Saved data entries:
● ● ● ● ● ● ●

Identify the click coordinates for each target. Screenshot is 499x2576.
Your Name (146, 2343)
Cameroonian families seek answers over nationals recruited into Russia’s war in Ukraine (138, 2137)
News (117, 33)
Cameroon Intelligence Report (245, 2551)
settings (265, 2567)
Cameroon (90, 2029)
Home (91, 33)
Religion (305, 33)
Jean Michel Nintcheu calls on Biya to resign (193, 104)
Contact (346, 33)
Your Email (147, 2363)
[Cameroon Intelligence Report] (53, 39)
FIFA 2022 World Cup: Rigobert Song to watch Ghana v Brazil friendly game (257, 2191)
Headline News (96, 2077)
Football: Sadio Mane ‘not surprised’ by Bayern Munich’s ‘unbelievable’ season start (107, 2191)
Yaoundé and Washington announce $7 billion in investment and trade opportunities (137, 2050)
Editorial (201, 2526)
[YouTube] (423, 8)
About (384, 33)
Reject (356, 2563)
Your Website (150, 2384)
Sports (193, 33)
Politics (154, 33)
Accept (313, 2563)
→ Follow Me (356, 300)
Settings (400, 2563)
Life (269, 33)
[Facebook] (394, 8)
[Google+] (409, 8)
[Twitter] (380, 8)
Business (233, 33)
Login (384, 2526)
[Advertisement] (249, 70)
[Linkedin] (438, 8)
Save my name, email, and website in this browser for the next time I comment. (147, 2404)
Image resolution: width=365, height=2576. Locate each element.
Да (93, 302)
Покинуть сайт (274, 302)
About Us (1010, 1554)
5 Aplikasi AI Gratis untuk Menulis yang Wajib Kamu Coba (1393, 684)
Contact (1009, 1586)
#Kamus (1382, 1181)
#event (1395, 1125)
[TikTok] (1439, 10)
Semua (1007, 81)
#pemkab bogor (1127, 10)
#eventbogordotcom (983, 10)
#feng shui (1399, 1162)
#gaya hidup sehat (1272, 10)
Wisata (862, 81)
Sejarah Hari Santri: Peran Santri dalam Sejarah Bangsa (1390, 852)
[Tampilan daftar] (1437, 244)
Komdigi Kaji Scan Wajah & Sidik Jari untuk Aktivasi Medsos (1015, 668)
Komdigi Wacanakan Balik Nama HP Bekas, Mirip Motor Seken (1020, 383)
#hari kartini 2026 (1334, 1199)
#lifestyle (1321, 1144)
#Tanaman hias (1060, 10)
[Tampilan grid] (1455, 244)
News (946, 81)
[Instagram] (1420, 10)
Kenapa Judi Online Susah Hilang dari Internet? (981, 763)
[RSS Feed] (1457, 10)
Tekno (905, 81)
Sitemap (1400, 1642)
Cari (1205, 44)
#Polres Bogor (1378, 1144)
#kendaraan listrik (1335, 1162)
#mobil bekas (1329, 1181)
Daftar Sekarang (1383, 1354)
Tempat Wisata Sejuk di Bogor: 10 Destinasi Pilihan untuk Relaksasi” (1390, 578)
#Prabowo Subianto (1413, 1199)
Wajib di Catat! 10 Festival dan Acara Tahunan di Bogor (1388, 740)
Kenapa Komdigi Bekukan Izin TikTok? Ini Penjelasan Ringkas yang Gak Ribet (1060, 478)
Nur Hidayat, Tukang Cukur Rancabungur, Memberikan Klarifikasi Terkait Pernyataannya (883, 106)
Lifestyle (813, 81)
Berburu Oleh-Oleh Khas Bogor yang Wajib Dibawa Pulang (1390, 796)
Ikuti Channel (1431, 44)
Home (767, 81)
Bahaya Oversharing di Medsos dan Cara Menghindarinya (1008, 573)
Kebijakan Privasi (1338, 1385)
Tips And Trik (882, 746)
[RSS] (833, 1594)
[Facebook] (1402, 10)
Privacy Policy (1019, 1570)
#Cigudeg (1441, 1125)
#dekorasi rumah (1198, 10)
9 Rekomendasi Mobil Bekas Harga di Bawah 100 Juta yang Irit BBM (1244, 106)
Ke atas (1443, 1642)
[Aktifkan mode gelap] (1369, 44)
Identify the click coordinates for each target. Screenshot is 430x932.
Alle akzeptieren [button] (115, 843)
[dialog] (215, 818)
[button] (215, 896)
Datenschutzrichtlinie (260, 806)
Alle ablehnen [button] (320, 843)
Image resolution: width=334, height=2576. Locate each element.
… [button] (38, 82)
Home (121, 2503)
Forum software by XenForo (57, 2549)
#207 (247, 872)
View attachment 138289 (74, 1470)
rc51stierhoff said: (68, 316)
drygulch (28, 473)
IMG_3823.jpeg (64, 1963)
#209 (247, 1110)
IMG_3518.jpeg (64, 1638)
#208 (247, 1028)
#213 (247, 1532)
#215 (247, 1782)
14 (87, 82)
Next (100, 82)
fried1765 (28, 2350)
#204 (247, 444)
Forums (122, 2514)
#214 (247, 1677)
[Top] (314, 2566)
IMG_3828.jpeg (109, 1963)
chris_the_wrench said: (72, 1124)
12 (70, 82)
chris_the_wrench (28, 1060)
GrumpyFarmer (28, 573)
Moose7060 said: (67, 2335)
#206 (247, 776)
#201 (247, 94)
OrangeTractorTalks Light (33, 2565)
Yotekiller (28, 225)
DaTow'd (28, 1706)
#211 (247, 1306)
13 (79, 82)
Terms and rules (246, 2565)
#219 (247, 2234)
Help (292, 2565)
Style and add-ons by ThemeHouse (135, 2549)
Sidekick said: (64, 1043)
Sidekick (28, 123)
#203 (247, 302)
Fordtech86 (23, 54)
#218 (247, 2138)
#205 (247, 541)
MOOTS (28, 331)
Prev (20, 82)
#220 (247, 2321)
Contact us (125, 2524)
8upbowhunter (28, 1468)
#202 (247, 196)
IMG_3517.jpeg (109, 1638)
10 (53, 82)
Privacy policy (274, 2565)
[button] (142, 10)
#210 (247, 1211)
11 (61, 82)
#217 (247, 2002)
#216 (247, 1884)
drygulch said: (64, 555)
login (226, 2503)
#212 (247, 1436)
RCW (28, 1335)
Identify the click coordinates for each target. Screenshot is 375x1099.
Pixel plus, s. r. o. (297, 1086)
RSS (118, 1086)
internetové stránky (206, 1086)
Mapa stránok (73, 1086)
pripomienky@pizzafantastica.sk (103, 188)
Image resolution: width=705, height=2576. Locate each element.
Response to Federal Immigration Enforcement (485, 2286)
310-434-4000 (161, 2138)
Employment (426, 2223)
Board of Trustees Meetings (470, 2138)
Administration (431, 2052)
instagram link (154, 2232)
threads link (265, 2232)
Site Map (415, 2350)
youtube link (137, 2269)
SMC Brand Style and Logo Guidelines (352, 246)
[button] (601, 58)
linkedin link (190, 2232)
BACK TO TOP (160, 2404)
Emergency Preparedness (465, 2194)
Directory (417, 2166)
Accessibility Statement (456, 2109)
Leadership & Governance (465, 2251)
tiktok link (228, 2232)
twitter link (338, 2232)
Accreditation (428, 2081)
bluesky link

● ● ● ● ● ● ●

WHAT YOU SHOULD DO: Scan the data for lines containing "yang" and copy all of them.

OUTPUT BELOW:
5 Aplikasi AI Gratis untuk Menulis yang Wajib Kamu Coba (1393, 684)
Kenapa Komdigi Bekukan Izin TikTok? Ini Penjelasan Ringkas yang Gak Ribet (1060, 478)
Berburu Oleh-Oleh Khas Bogor yang Wajib Dibawa Pulang (1390, 796)
9 Rekomendasi Mobil Bekas Harga di Bawah 100 Juta yang Irit BBM (1244, 106)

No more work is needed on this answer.